Albee postponed the New York debut of the play because, as he noted, another play, Coastal Disturbances opened in 1987 with a beach setting. He did not want anyone to think that his play was influenced by the other.

The play premiered Off-Broadway at the Signature Theatre Company in a triple bill with Box and The Sandbox. The plays ran from February 4, 1994, to March 6, 1994. Directed by Albee, the cast was John Carter (Hendon), Brendan Corbalis (Daniel), Monique Fowler (Cordelia), Cheryl Gaysunas (Abigail), Bethel Leslie (Gertrude), Neil Maffin (Benjamin), Mary Beth Peil (Edmee), and James Van Der Beek (Fergus).

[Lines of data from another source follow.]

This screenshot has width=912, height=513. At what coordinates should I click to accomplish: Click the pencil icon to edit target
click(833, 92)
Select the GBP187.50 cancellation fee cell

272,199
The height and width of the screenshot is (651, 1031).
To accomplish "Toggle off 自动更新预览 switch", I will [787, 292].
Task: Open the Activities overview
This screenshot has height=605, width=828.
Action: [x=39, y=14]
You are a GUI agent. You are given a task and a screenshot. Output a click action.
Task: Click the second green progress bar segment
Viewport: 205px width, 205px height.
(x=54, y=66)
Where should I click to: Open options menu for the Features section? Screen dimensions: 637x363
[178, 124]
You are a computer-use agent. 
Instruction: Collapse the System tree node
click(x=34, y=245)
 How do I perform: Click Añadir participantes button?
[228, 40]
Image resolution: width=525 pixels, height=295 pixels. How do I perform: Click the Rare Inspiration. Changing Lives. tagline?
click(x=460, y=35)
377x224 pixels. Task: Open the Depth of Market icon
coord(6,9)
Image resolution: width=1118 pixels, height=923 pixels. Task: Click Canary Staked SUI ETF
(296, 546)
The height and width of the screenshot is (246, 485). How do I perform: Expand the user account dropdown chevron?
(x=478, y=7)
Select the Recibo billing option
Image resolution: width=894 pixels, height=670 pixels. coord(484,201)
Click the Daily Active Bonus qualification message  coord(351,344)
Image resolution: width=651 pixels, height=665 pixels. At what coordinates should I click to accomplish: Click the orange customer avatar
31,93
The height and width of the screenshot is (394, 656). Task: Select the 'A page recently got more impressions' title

The play was produced in London at the National Theatre, Cottesloe Theatre, in a double bill with Marriage Play, in May 2001. The cast featured
Sheila Gish (as the "rich widow"), Pauline Lynch and Polly Walker (as the "neglected wives").

==Overview==
The single act is divided into 21 short scenes (some only a minute long) that run together with a "breath" in between. The play takes place on a sunny New England beach populated by four male-female character pairs.

The oldest married couple in the play is Henden and Gertrude, aged 70 and 60 respectively. Each has a child from a previous marriage, and those two children form another couple: Daniel and Cordelia. A third, slightly younger married couple is Benjamin and Abigail. Benjamin and Daniel used to be together in a homosexual relationship, and their wives and parents are aware of this. The fourth pair is 45-year-old Edmee and her sixteen-year-old son, Fergus; they have never met the other characters before.

Over the course of the play, Edmee and Fergus meet the other characters and learn of Benjamin and Daniel's history. The young wives struggle with their husbands' latent feelings for each other. Benjamin and Abigail have a tiff, and Benjamin seeks comfort with Daniel. Meanwhile, Abigail tries to drown herself in the ocean and Henden dies sitting in his chair.

===Characters===
Source: Script

- Abigail—age 23, not pretty, not plain
- Benjamin—30, blonde and handsome
- Cordelia—age 28, attractive in a cold way
- Daniel—age 37, good-looking
- Edmee—age around 45, stylish
- Fergus—age 16, swimmer's body
- Gertrude—age 60, "elegant outdoors woman"
- Henden—age 70, big, "looks like a retired diplomat"

==Critical response==
David Richards, in his review of the 1994 production for The New York Times, wrote: "It consists of the juxtaposed conversations of eight people at the beach -- two young men who were once lovers, and their wives; an older married couple, and a mother and her precocious son. The talk ranges from the difficulty of relationships to friendships, face lifts and the compromises life exacts of people. There's some speculation about the meaning of things. Then death happens right there on the shore. The lines can seem mannered, the plotting utterly random.... Viewed in light of the two preceding plays, as a fusion of the absurdism in 'Sandbox' and the rarefied musings of 'Box,' it appears far more sure of itself. A fugue on loneliness and love lost (or never found), it is clearly part of a continuum that also includes 'Seascape.'"

Phyllis T. Dircks (professor of English at Long Island University in Greenvale, New York) observed that "critics...have sometimes lamented the lack of sharp characterization and conventional dramatic action, and the omission of a protagonist... There are no sustained bursts of wit, as ...in Who's Afraid of Virginia Woolf ...no bursts of absurdist comedy, as in The American Dream. Finding the Sun has quite a different purpose, and Albee has satisfied his purpose in executing a precise and haunting study of loss."